Collected data entries
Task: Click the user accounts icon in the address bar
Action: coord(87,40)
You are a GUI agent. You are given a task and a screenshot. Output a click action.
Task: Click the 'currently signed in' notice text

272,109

THE EXERCISE
Pull out the lines from the one containing "You are a GUI" through the end of the rows, both included, and reproduce them verbatim.

ANSWER TO THIS EXERCISE
You are a GUI agent. You are given a task and a screenshot. Output a click action.
Task: Click the 'currently signed in' notice text

272,109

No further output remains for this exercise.